Medicamentos são produtos que contêm substâncias químicas que, em diminutas quantidades, provocam reações importantes no organismo humano. Se a quantidade do ingrediente farmaceuticamente ativo for menor do que a indicada, o medicamento não provocará os resultados esperados, se for maior pode provocar efeitos indesejáveis. Pior, um medicamento pode conter impurezas resultantes de seu processo químico de produção ou do uso de uma matéria-prima de baixa qualidade. Por estas razões a indústria farmacêutica trabalha sob severas exigências no que diz respeito a seus padrões de qualidade.
No Brasil, a Agência Nacional de Vigilância Sanitária, a Anvisa, desde a sua criação, vem realizando um excelente trabalho de monitoramento da qualidade da nossa produção de medicamentos, não só através da criação de um corpo de regulamentos sanitários de alto padrão, mas também com a fiscalização local das instalações de produção de nossas empresas farmacêuticas. Todo medicamento produzido no Brasil precisa de uma autorização prévia para ser comercializado, que só é concedida após terem sido cumpridas todas as exigências legais, que não são poucas, e depois que a Anvisa inspecionou e aprovou as instalações do produtor. Para cada um de seus produtos, a indústria farmacêutica nacional tem que preparar um dossiê completo do processo de produção indicando inclusive a origem dos insumos que usará. Após a fabricação, os medicamentos colocados à venda são fiscalizados pelo Instituto Nacional de Controle de Qualidade em Saúde – INCQS, uma garantia adicional da qualidade do produto que chega ao consumidor.
Todo este esforço, porém, não é suficiente para garantir a qualidade dos produtos disponíveis nas prateleiras das farmácias porque, hoje, quase metade dos medicamentos, suas matérias-primas e insumos diversos são importados e entram no Brasil sem fiscalização adequada. Com o sistema atual de importação, a Anvisa não tem a menor possibilidade de garantir a qualidade dos produtos que estão entrando no país.
Em 2007, segundo dados do sistema ALICE do Ministério do Desenvolvimento e Comércio Exterior – MDIC, estarão entrando no Brasil mais de US$ 2 bilhões em medicamentos a granel ou em doses, e bem mais de que US$ 500 milhões em matérias-primas. Toda esta imensa quantidade de produtos está alcançando o mercado brasileiro sob um precaríssimo sistema de controle sanitário.

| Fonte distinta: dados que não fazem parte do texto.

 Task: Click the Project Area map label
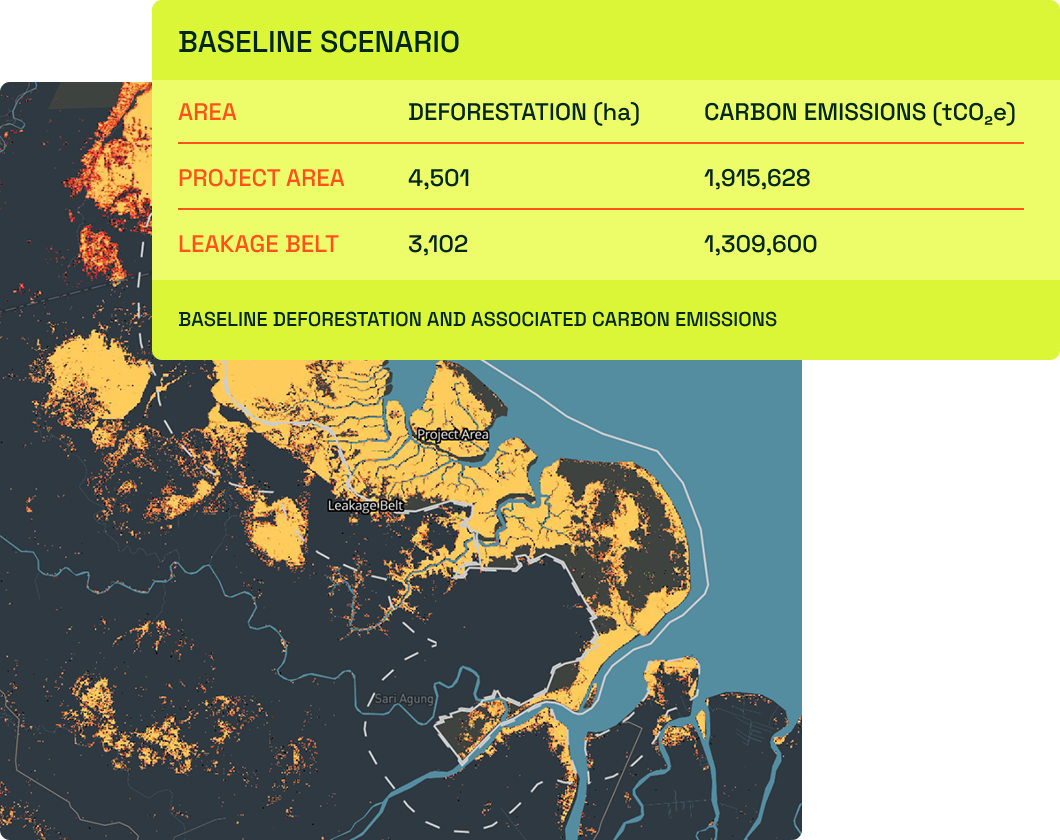click(x=453, y=435)
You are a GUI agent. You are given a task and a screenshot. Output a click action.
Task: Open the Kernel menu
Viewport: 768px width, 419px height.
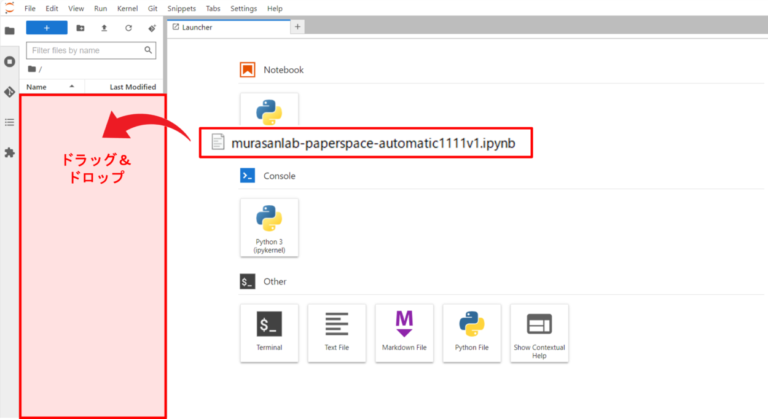click(x=127, y=8)
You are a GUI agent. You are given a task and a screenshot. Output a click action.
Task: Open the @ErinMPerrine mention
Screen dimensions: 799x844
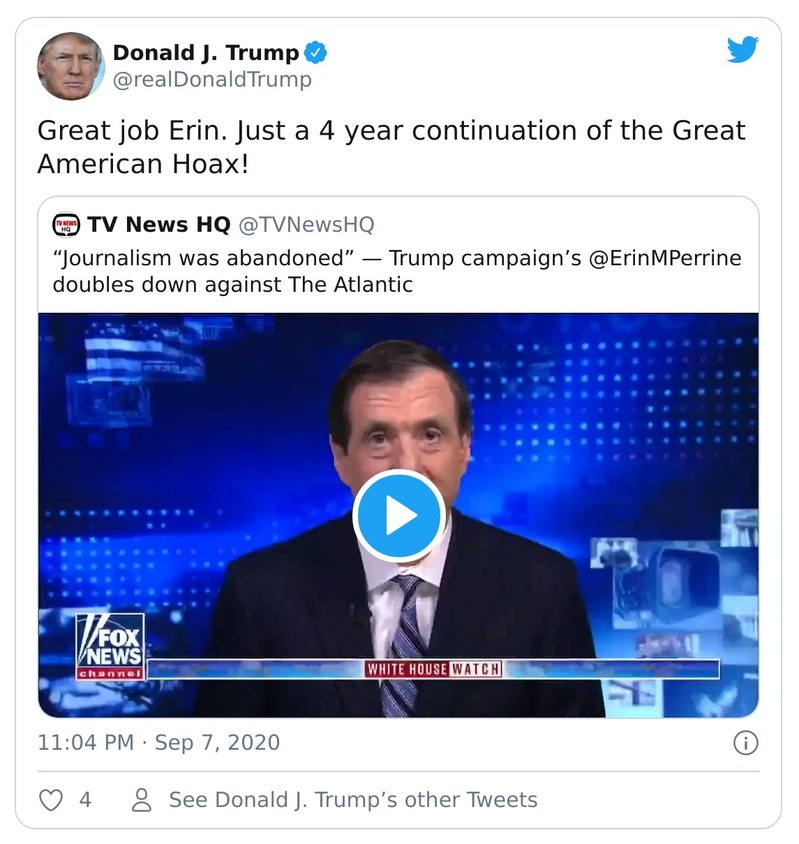pyautogui.click(x=667, y=260)
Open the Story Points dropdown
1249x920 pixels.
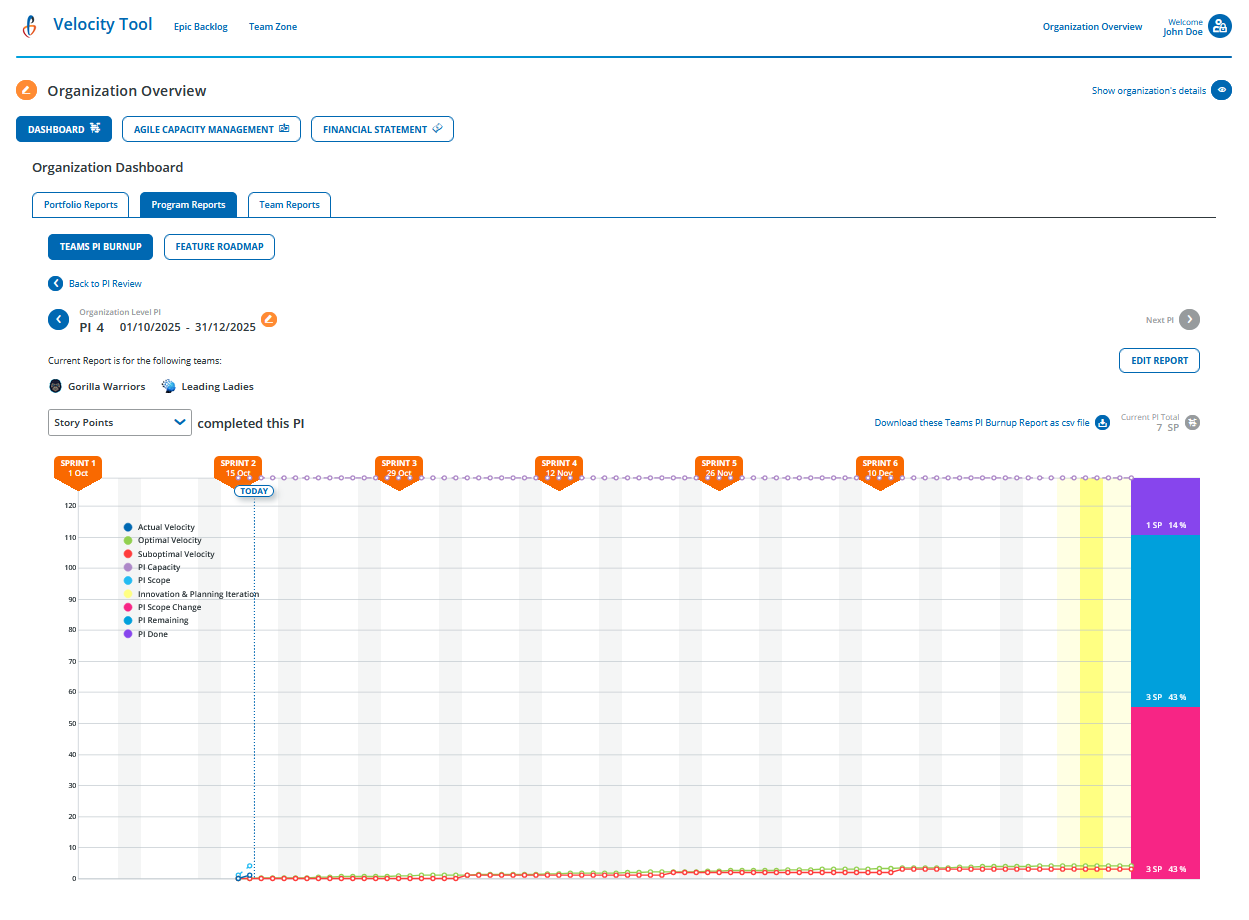tap(119, 422)
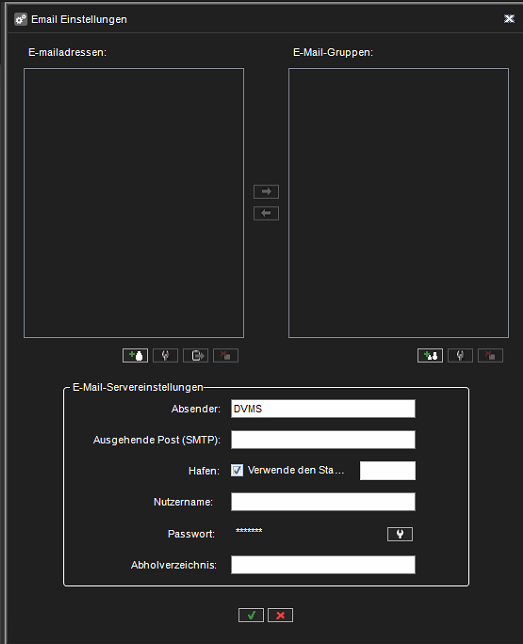Viewport: 523px width, 644px height.
Task: Cancel with the red X button
Action: click(x=281, y=615)
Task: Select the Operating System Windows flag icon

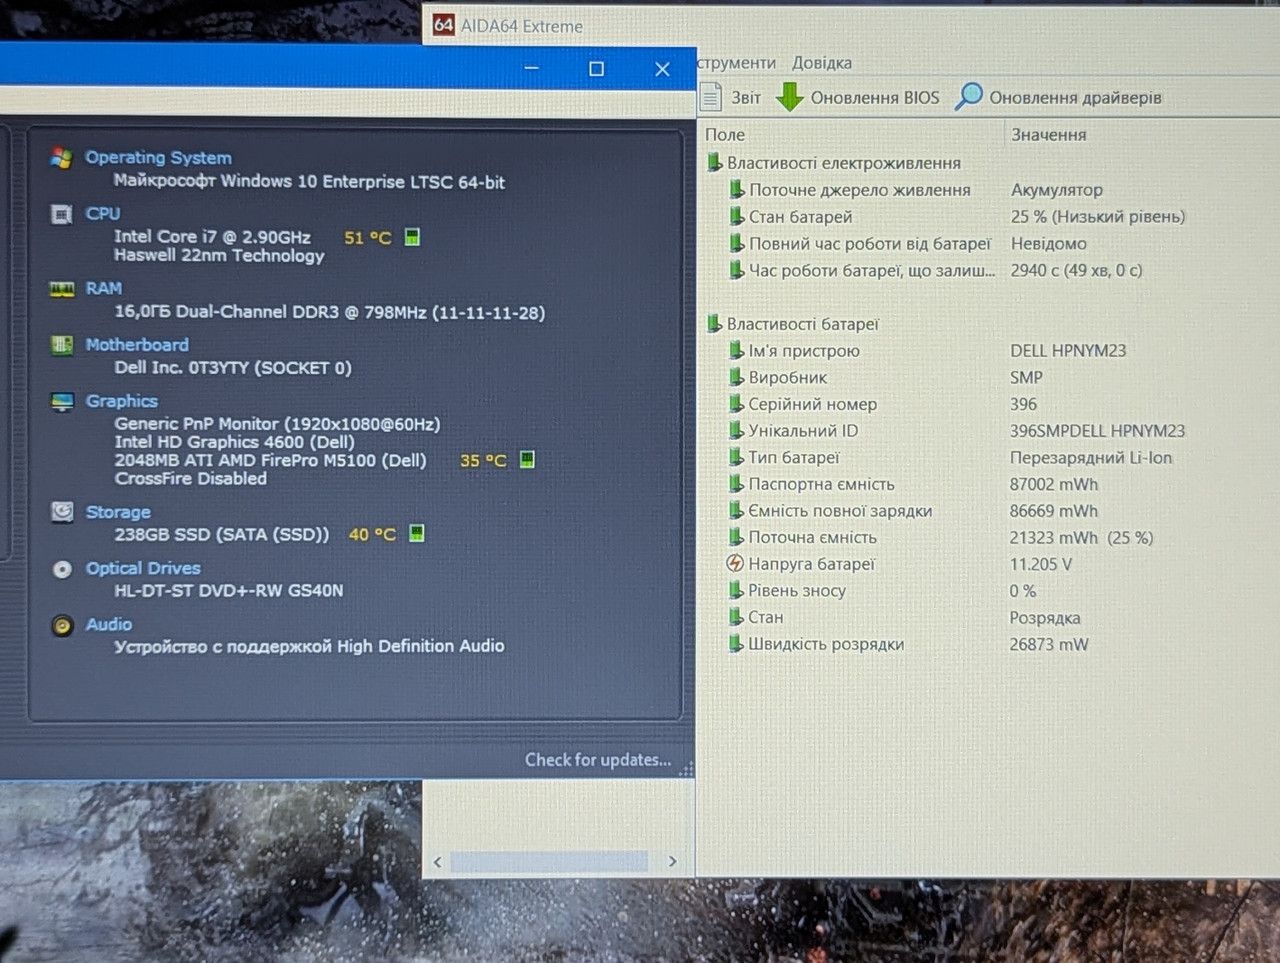Action: coord(62,158)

O elevado preço dos produtos farmacêuticos é um atrativo para fraudes e contrafações de todo tipo o que se está tornando um problema mundial, em face da multiplicação de novos produtores por todos os continentes. Somente na China há mais de 8 mil fabricantes de produtos químicos que, por não se identificarem como produtores de medicamentos ou insumos farmacêuticos, não sofrem qualquer tipo especial de qualificação e fiscalização. No entanto, boa parte de seus produtos entra na cadeia de produção de medicamentos como matéria-prima.
Não é só a China, é claro, o mercado mundial está abarrotado de novos produtores tentando comercializar produtos de boa ou má qualidade. Os produtos de boa qualidade são orientados para os mercados que têm sistemas adequados de fiscalização enquanto que os de má qualidade são direcionados aos países descuram do controle de qualidade na importação.
Não faz muito tempo que um simples xarope contra tosse matou cerca de 100 crianças no Haiti porque estava usando etilenoglicol na sua composição. O mesmo aconteceu no Panamá onde pelo menos 138 pessoas morreram pela ingestão de um remédio falsificado contendo o mesmo produto químico. No Brasil, vários laboratórios farmacêuticos oficiais já se queixaram da baixa qualidade de inúmeras matérias-primas importadas e que chegam com especificações técnicas inteiramente divergentes das originalmente oferecidas.
A qualidade dos medicamentos e insumos farmacêuticos que circula pelos mercados mundiais já é parte da agenda de preocupações de agências internacionais e ONGs voltadas para as questões de saúde. A Organização Mundial da Saúde – OMS, em recente encontro internacional realizado em Buenos Aires, informou que estima que pelo menos 10% de todos os medicamentos comercializados internacionalmente sejam falsificados e esta cifra pode dobrar nos países mais pobres, com inadequada fiscalização sanitária.
Garantir a qualidade das importações de medicamentos e seus insumos pode não ser tarefa simples, mas é rigorosamente essencial. Os fabricantes estrangeiros de medicamentos e insumos farmacêuticos devem ser levados a atender aos mesmos padrões de qualidade que as empresas brasileiras do setor estão praticando, devem registrar previamente seus produtos e terem suas instalações fiscalizadas. O Ministério da Saúde e a Anvisa precisam agir rapidamente para evitar que a próxima tragédia causada por medicamento falsificado ocorra no Brasil.